__Data for this exercise__.
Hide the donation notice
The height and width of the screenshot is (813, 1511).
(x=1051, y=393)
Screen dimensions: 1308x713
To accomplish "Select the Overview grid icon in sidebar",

__Exercise objective__. Reproduce the whole of the records exactly, so that no line differs from the source above.

__Solution to this problem__.
Hide the donation notice
The height and width of the screenshot is (813, 1511).
(x=1051, y=393)
Screen dimensions: 1308x713
To accomplish "Select the Overview grid icon in sidebar",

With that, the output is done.